§ TO DO
(a) Answer these questions from the horror forum thread:
(i) Which Stephen King story does Nomadic name as a favorite that uses abandonment horror heavily?
(ii) Which book does Steerpike ask whether Nomadic has read?
(iii) Which upcoming horror game does Steerpike suggest checking out?
(b) Print the part of the horror forum thread starting with "My favorite horror" and going on through "example of this.".

§ SELECTED PASSAGE
Total Members Voted: 0

Nomadic

My favorite horror is what I guess you would call abandonment horror. I guess it would almost be considered a combination of psychological and survival horror. It's the concept of being cut off from any help with no hope of rescue (generally while the monsters are coming for you). You see it in a number of thriller novels as a sort of dark cloud of possible horror hanging over the protagonists (one example of this is Jurassic Park). One of my favorite stories that utilizes this heavily is Stephen King's The Langoliers. The SCP Foundation site also as a number of these sorts of stories SCP-432's expedition links are a good example of this.

Steerpike

#16
Yeah, you've mentioned that before - that kind of horror of loneliness thing.  It's that moment when the radio stops working or the power goes out - that moment when someone says "We're cut off."  This is why islands and rural settings work so well for horror.

Or that moment in "The Children of the Corn" when the protagonists enter Gatlin and find absolutely no one there, but there's a tremendous feeling of being watched, a palpable sense of dread that's amnbient and non-specific.  There's something Very Wrong but you can't point at what it is, exactly, or where it's coming from.

Nomadic, have you read House of Leaves?  You might like it.

Also you should check out the upcoming horror game The Forest, which looks to be all about isolation (awesome trailer).

Nomadic

#17
Quote from: Steerpike
Yeah, you've mentioned that before - that kind of horror of loneliness thing.  It's that moment when the radio stops working or the power goes out - that moment when someone says "We're cut off."

§ LISTING

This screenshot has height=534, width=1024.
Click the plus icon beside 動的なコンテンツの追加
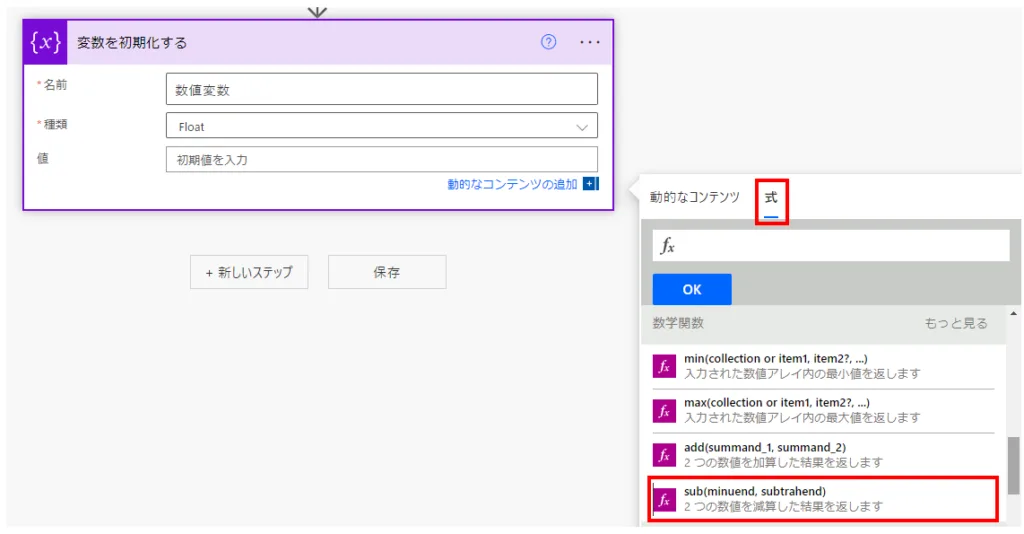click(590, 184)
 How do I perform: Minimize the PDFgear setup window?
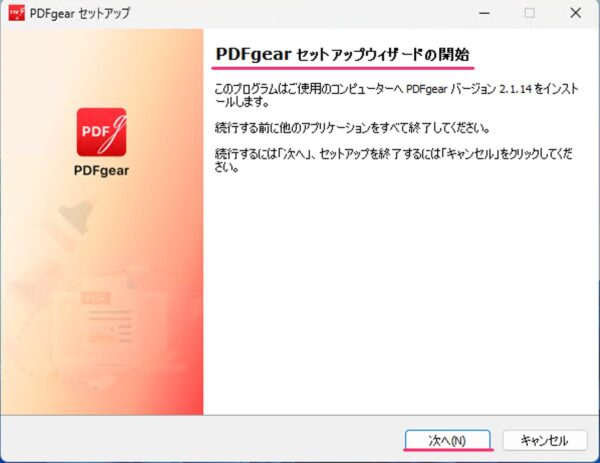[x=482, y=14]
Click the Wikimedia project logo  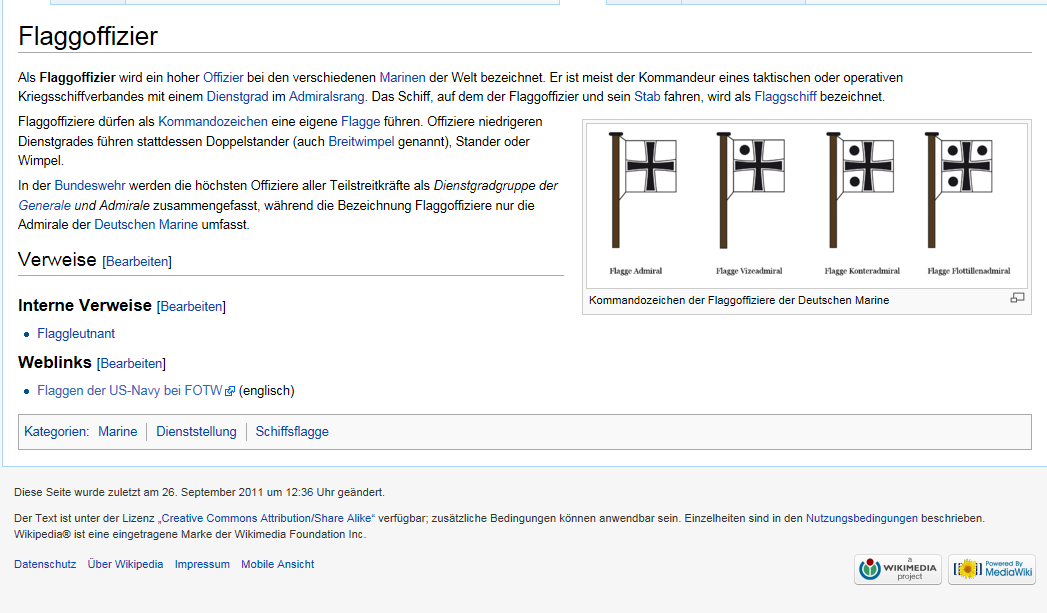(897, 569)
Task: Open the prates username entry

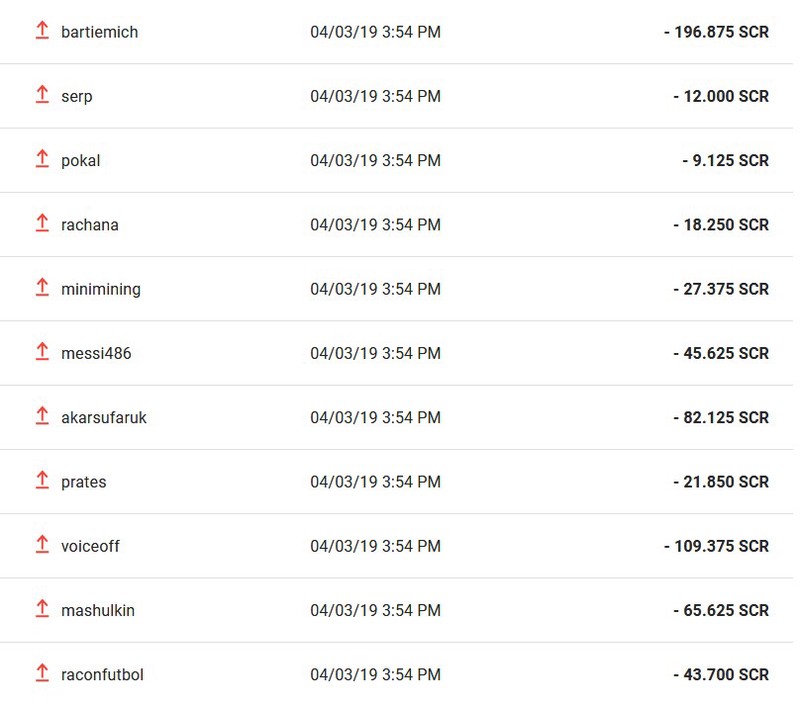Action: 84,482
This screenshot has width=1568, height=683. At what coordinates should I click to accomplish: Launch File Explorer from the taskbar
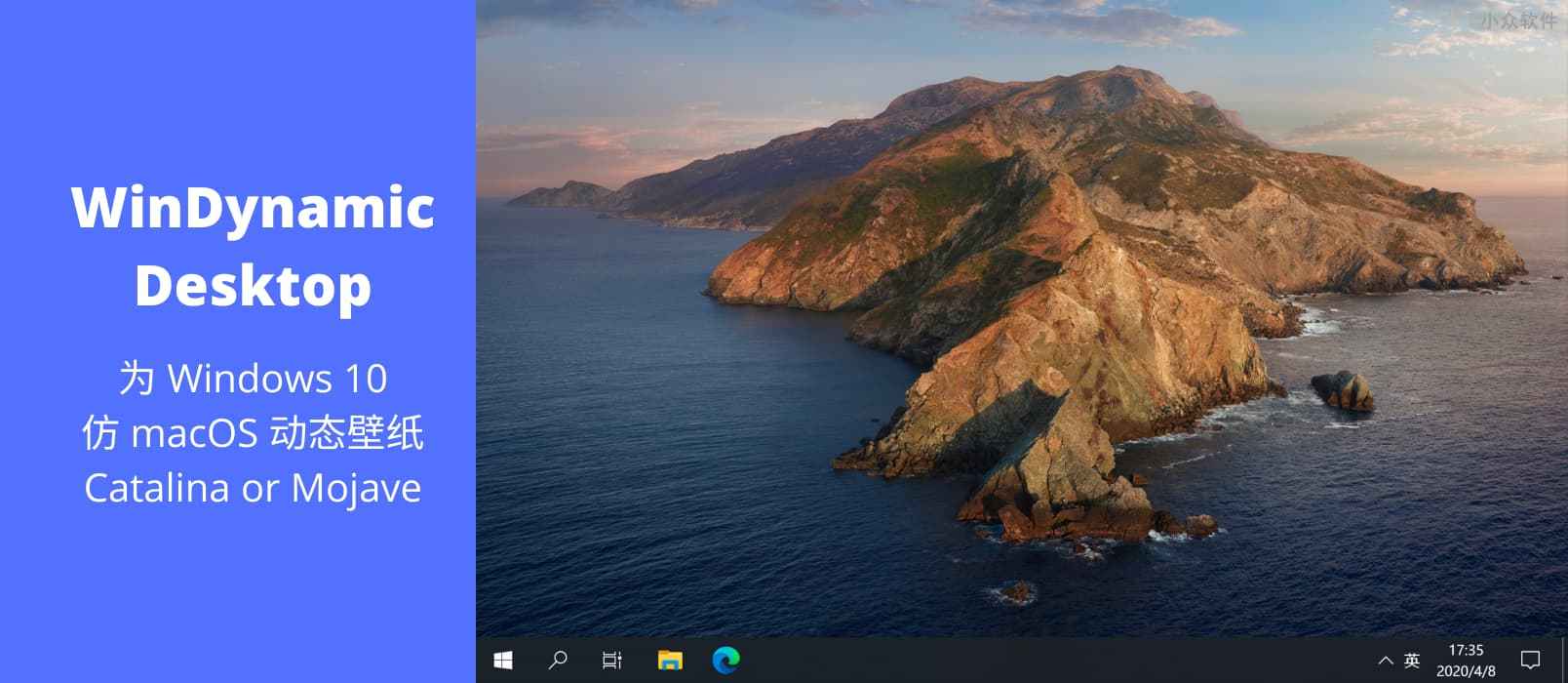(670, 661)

==

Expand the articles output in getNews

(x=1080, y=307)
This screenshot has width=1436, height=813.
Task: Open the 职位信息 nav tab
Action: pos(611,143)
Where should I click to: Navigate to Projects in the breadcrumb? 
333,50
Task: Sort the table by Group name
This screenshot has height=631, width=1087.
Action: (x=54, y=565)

§ SOLUTION LIST
(a)
(i) The Langoliers
(ii) House of Leaves
(iii) The Forest

(b)
My favorite horror is what I guess you would call abandonment horror. I guess it would almost be considered a combination of psychological and survival horror. It's the concept of being cut off from any help with no hope of rescue (generally while the monsters are coming for you). You see it in a number of thriller novels as a sort of dark cloud of possible horror hanging over the protagonists (one example of this is Jurassic Park). One of my favorite stories that utilizes this heavily is Stephen King's The Langoliers. The SCP Foundation site also as a number of these sorts of stories SCP-432's expedition links are a good example of this.